An Unwavering Effort

Smith said her ultimate goal is to see the approval of Crossroads before she graduates next year. The LGBTQ Inclusivity policy team plans to resubmit the housing proposal next semester and continue collaborating with Georgetown administration to “hold the university accountable to its commitment to queer students,” according to Smith.

“The LLC would have played a huge part in creating a space that normalized queerness, affirmed gender identity and made students feel safe,” Warga said. “Given the current political climate and rise in bias-related incidents on campus, I think there is clearly a need to create living spaces like these for LGBTQ students and other students with targeted identities.”


  1. Sherman Roberts says:

    As an alumnus of the College (c ’65), I find this whole issue of homosexuality (and abortion rights) on/off campus highly offensive, scandalous, and political.

    Fifty years ago, the Land ‘O Lakes Conference of 1967 never should have happened. Because it did, the dire consequences of its vision of “modern” Catholic education have been appalling and devastating, and only God knows how many souls have been destroyed by the actions and behavior of Catholic universities (especially GU) who have adhered to (or modified) its bad philosophy.

    Catholic faith and morals (and values) are not negotiable. They are eternal and unchanging because they come directly from God, who revealed them through Natural Moral Law, Sacred Apostolic Tradition, Sacred Scripture, and the Magisterium of the Catholic Church.

    I would be surprised if the Jesuits and faculty at GU ever teach what’s in the Holy Scriptures, and the Catechism of the Catholic Church, on moral behavior, e.g., Chastity and homosexuality.
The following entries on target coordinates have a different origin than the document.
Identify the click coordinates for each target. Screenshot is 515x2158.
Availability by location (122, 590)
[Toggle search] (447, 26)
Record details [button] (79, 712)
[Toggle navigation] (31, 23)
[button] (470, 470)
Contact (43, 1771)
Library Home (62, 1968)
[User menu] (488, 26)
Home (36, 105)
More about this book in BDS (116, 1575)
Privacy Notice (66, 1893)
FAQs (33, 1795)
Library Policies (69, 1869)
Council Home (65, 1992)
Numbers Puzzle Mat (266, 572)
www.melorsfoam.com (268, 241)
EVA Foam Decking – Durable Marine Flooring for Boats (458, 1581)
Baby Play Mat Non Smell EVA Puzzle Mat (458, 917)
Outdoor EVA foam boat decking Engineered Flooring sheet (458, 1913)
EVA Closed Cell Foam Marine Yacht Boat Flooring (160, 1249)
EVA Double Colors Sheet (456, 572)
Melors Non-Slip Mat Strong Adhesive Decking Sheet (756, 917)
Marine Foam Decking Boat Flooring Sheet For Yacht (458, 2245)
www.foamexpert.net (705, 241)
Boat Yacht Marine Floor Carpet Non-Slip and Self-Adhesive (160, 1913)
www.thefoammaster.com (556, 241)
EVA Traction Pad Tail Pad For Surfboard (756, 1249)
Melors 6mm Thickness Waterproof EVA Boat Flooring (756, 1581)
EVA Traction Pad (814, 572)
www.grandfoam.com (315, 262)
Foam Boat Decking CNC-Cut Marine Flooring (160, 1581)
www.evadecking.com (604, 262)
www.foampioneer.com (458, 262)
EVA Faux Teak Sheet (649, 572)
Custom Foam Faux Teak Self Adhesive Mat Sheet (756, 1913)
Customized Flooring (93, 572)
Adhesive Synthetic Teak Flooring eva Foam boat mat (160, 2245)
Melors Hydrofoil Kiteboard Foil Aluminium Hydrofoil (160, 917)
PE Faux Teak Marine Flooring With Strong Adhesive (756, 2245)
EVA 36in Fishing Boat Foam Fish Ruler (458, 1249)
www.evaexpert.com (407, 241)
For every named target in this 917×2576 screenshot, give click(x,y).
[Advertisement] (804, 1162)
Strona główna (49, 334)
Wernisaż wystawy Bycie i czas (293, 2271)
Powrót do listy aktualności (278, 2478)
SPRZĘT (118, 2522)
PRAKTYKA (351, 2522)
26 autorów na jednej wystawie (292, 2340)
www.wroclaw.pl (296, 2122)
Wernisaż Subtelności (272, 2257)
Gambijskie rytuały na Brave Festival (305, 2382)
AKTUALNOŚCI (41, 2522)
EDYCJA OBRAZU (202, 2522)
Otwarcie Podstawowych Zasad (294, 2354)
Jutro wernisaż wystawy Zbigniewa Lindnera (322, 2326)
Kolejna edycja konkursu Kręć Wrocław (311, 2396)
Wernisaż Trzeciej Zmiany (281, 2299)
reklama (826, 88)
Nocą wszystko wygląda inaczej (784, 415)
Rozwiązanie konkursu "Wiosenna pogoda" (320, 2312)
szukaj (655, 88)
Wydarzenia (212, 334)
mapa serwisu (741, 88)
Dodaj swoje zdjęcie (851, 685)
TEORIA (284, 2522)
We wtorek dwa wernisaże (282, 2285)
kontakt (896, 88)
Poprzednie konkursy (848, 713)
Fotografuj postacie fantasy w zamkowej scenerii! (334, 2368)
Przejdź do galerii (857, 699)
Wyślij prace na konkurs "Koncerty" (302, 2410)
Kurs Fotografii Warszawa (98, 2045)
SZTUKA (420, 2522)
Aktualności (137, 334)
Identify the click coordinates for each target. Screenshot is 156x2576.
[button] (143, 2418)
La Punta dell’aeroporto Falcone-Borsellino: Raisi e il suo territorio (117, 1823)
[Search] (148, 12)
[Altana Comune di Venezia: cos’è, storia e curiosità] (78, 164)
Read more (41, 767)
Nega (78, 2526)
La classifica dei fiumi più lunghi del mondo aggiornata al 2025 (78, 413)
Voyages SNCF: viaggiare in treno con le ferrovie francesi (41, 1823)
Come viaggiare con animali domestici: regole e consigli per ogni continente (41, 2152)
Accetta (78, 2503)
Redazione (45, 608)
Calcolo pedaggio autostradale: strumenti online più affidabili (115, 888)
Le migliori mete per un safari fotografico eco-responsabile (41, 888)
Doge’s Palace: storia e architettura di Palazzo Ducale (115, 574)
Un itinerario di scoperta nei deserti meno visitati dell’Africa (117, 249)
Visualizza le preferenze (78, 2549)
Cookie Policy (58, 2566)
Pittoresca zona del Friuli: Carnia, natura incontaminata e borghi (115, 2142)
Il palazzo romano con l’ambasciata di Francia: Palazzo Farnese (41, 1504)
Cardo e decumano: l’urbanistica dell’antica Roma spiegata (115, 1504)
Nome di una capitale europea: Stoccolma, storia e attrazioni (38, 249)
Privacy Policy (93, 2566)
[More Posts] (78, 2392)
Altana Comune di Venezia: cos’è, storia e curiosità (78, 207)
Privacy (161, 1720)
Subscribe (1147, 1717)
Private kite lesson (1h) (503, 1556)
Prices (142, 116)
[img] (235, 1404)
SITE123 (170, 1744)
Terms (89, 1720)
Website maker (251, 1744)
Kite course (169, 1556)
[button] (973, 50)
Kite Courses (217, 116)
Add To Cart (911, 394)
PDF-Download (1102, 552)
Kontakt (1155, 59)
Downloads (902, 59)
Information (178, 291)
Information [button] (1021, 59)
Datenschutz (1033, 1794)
    For the benefit of all reading this I include the Catechism’s three paragraphs here:

    Chastity and homosexuality

    2357 Homosexuality refers to relations between men or between women who experience an exclusive or predominant sexual attraction toward persons of the same sex. It has taken a great variety of forms through the centuries and in different cultures. Its psychological genesis remains largely unexplained. Basing itself on Sacred Scripture, which presents homosexual acts as acts of grave depravity,140 tradition has always declared that “homosexual acts are intrinsically disordered.”141 They are contrary to the natural law. They close the sexual act to the gift of life. They do not proceed from a genuine affective and sexual complementarity. Under no circumstances can they be approved.

    2358 The number of men and women who have deep-seated homosexual tendencies is not negligible. This inclination, which is objectively disordered, constitutes for most of them a trial. They must be accepted with respect, compassion, and sensitivity. Every sign of unjust discrimination in their regard should be avoided. These persons are called to fulfill God’s will in their lives and, if they are Christians, to unite to the sacrifice of the Lord’s Cross the difficulties they may encounter from their condition.

    2359 Homosexual persons are called to chastity. By the virtues of self-mastery that teach them inner freedom, at times by the support of disinterested friendship, by prayer and sacramental grace, they can and should gradually and resolutely approach Christian perfection.

    Sacred Scripture is Divinely inspired, and the Catechism is God’s authority. Neither are negotiable. GU may be striving to live up to its Jesuit identity, but it is not living up to its Catholic identity as a true, faithful Catholic university ought to be doing.

    I wonder how many Catholic parents of existing (and prospective) students are aware of what’s going on at GU. William Peter Blatty is a hero in making his appeal based on his due diligence, as is The Cardinal Newman Society, and other unsung heroes.

    Will GU continue following the ways of the world (lust of the flesh, lust of the eyes, and the pride of life), or will it repent, amend its ways, and return to its true God-given Catholic identity? That remains to be seen.